Set the pictures aside and transcribe exactly the lines from the one containing "Toggle the 자동로그인 checkbox" through the final line of the records.

### DATA FOR THIS EXERCISE:
┄┄┄┄┄┄┄┄┄┄
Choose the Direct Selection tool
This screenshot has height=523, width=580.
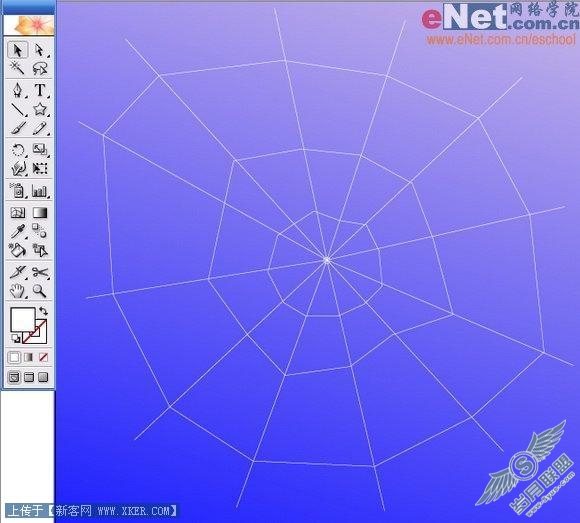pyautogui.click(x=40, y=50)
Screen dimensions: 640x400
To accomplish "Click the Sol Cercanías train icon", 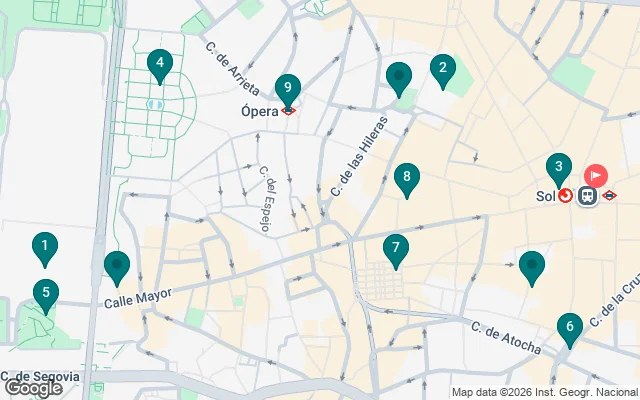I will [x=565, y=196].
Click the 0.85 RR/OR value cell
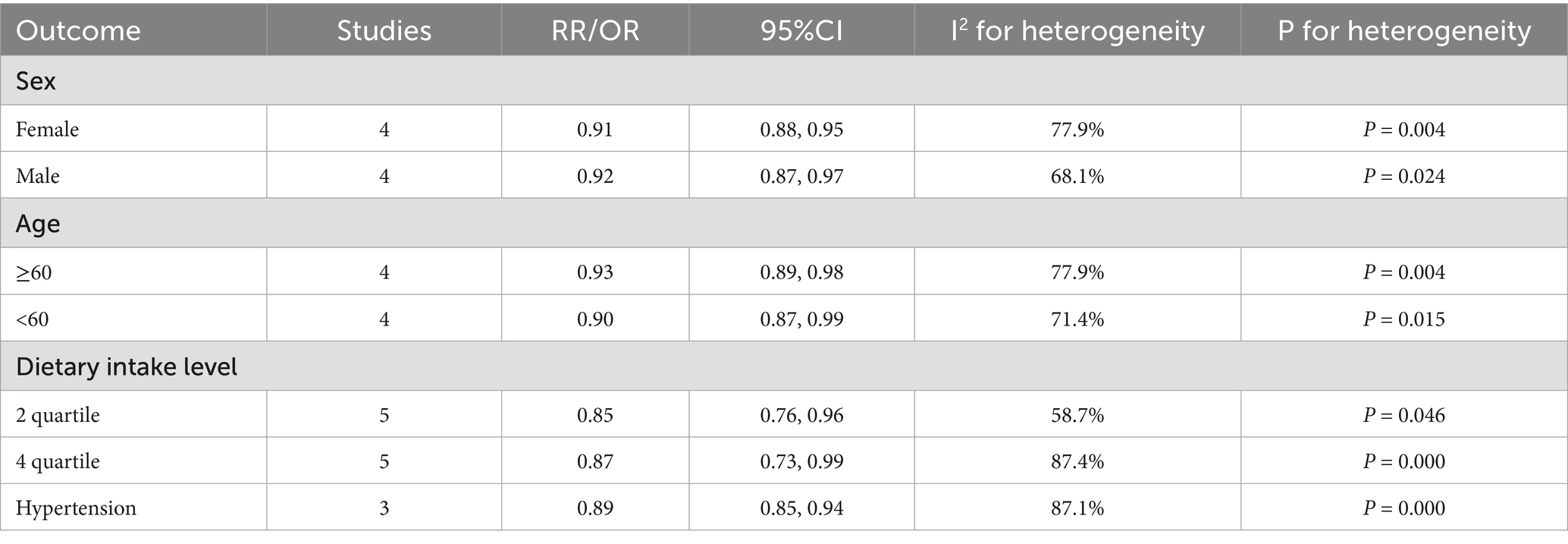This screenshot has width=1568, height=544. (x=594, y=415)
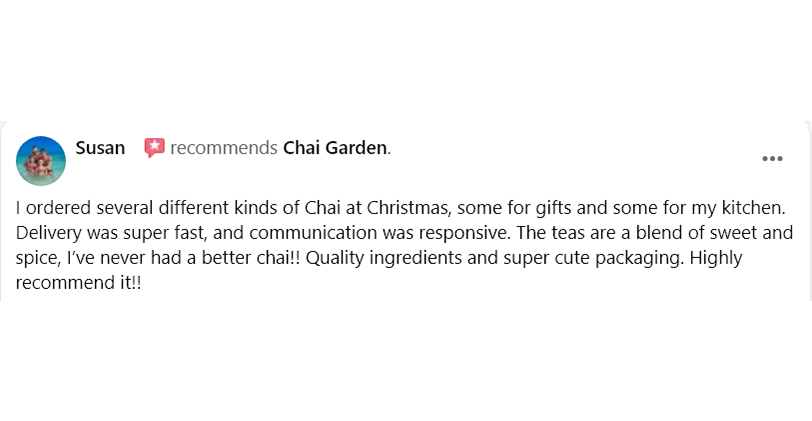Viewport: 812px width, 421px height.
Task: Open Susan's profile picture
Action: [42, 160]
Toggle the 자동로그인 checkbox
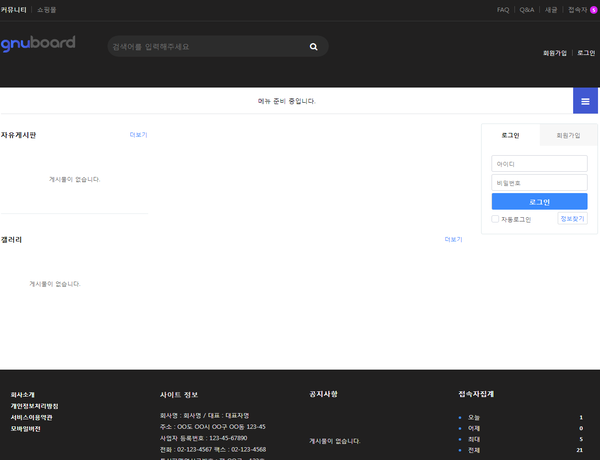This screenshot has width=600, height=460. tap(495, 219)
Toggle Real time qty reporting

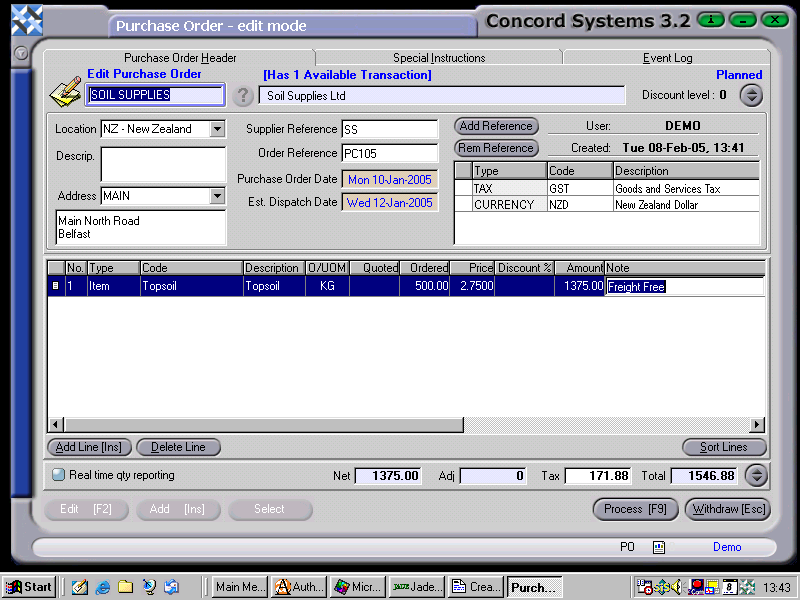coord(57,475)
┄┄┄┄┄┄┄┄┄┄
### ANSWER TO THE EXERCISE:
Toggle the 자동로그인 checkbox
This screenshot has width=600, height=460. tap(495, 219)
Toggle Real time qty reporting

coord(57,475)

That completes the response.